EXERCISE DESCRIPTION -> Repeat each line of the material below exactly.

[RECORD SET]

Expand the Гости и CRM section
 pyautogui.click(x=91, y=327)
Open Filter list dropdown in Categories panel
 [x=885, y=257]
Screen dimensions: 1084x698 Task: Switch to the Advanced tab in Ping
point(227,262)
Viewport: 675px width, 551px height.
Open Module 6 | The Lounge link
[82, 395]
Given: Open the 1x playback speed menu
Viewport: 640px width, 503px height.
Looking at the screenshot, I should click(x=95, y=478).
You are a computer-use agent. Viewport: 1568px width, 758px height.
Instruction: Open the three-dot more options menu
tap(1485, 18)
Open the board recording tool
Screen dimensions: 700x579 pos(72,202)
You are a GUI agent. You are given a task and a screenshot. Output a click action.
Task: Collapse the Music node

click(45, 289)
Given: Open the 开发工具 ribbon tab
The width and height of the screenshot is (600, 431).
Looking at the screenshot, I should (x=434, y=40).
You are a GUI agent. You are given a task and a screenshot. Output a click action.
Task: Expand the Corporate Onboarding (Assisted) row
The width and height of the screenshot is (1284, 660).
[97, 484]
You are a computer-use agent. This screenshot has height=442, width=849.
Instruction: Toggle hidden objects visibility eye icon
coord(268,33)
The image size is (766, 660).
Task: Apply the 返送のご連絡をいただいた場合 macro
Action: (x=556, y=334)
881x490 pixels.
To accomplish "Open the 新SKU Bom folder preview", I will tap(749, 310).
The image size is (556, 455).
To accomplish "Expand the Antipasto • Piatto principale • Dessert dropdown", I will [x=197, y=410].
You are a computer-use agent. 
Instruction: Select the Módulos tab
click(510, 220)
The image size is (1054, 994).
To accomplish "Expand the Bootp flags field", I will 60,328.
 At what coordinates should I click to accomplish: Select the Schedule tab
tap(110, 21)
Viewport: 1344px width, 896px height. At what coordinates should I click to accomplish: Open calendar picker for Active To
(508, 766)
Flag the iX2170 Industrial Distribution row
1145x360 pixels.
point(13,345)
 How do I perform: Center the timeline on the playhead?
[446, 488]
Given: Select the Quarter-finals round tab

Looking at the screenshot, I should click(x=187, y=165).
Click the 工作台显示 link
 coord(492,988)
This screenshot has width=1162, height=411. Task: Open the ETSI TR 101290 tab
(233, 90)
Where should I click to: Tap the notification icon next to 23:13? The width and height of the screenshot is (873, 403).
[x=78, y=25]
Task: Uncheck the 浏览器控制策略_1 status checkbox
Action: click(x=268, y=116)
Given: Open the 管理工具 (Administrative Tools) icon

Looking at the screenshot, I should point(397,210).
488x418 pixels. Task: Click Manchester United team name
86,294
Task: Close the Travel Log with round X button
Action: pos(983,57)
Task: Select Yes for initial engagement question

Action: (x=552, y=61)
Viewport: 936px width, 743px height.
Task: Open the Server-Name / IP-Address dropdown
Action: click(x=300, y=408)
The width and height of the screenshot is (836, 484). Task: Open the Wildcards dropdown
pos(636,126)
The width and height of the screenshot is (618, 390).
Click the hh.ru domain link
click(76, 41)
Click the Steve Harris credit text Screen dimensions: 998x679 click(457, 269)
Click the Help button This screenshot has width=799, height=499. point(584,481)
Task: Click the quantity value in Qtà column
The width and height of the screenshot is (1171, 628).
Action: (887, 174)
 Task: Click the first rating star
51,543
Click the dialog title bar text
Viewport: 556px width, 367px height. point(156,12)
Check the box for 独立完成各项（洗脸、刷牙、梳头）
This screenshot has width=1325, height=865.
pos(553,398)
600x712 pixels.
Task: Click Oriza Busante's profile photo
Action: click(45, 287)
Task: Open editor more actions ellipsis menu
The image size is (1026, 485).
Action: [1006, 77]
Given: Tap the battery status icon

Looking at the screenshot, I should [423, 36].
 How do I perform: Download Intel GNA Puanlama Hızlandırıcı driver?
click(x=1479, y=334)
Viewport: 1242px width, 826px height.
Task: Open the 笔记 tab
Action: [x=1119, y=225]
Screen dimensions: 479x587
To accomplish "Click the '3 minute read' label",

[/RECORD SET]

ANSWER ->
Expand the Гости и CRM section
 pyautogui.click(x=91, y=327)
Open Filter list dropdown in Categories panel
 [x=885, y=257]
Screen dimensions: 1084x698 Task: Switch to the Advanced tab in Ping
point(227,262)
Viewport: 675px width, 551px height.
Open Module 6 | The Lounge link
[82, 395]
Given: Open the 1x playback speed menu
Viewport: 640px width, 503px height.
Looking at the screenshot, I should click(x=95, y=478).
You are a computer-use agent. Viewport: 1568px width, 758px height.
Instruction: Open the three-dot more options menu
tap(1485, 18)
Open the board recording tool
Screen dimensions: 700x579 pos(72,202)
You are a GUI agent. You are given a task and a screenshot. Output a click action.
Task: Collapse the Music node

click(45, 289)
Given: Open the 开发工具 ribbon tab
The width and height of the screenshot is (600, 431).
Looking at the screenshot, I should (x=434, y=40).
You are a GUI agent. You are given a task and a screenshot. Output a click action.
Task: Expand the Corporate Onboarding (Assisted) row
The width and height of the screenshot is (1284, 660).
[97, 484]
You are a computer-use agent. This screenshot has height=442, width=849.
Instruction: Toggle hidden objects visibility eye icon
coord(268,33)
The image size is (766, 660).
Task: Apply the 返送のご連絡をいただいた場合 macro
Action: (x=556, y=334)
881x490 pixels.
To accomplish "Open the 新SKU Bom folder preview", I will tap(749, 310).
The image size is (556, 455).
To accomplish "Expand the Antipasto • Piatto principale • Dessert dropdown", I will [x=197, y=410].
You are a computer-use agent. 
Instruction: Select the Módulos tab
click(510, 220)
The image size is (1054, 994).
To accomplish "Expand the Bootp flags field", I will 60,328.
 At what coordinates should I click to accomplish: Select the Schedule tab
tap(110, 21)
Viewport: 1344px width, 896px height. At what coordinates should I click to accomplish: Open calendar picker for Active To
(508, 766)
Flag the iX2170 Industrial Distribution row
1145x360 pixels.
point(13,345)
 How do I perform: Center the timeline on the playhead?
[446, 488]
Given: Select the Quarter-finals round tab

Looking at the screenshot, I should click(x=187, y=165).
Click the 工作台显示 link
 coord(492,988)
This screenshot has width=1162, height=411. Task: Open the ETSI TR 101290 tab
(233, 90)
Where should I click to: Tap the notification icon next to 23:13? The width and height of the screenshot is (873, 403).
[x=78, y=25]
Task: Uncheck the 浏览器控制策略_1 status checkbox
Action: click(x=268, y=116)
Given: Open the 管理工具 (Administrative Tools) icon

Looking at the screenshot, I should point(397,210).
488x418 pixels. Task: Click Manchester United team name
86,294
Task: Close the Travel Log with round X button
Action: pos(983,57)
Task: Select Yes for initial engagement question

Action: (x=552, y=61)
Viewport: 936px width, 743px height.
Task: Open the Server-Name / IP-Address dropdown
Action: click(x=300, y=408)
The width and height of the screenshot is (836, 484). Task: Open the Wildcards dropdown
pos(636,126)
The width and height of the screenshot is (618, 390).
Click the hh.ru domain link
click(76, 41)
Click the Steve Harris credit text Screen dimensions: 998x679 click(457, 269)
Click the Help button This screenshot has width=799, height=499. point(584,481)
Task: Click the quantity value in Qtà column
The width and height of the screenshot is (1171, 628).
Action: (887, 174)
 Task: Click the first rating star
51,543
Click the dialog title bar text
Viewport: 556px width, 367px height. point(156,12)
Check the box for 独立完成各项（洗脸、刷牙、梳头）
This screenshot has width=1325, height=865.
pos(553,398)
600x712 pixels.
Task: Click Oriza Busante's profile photo
Action: click(45, 287)
Task: Open editor more actions ellipsis menu
The image size is (1026, 485).
Action: [1006, 77]
Given: Tap the battery status icon

Looking at the screenshot, I should [423, 36].
 How do I perform: Download Intel GNA Puanlama Hızlandırıcı driver?
click(x=1479, y=334)
Viewport: 1242px width, 826px height.
Task: Open the 笔记 tab
Action: [x=1119, y=225]
Screen dimensions: 479x587
To accomplish "Click the '3 minute read' label",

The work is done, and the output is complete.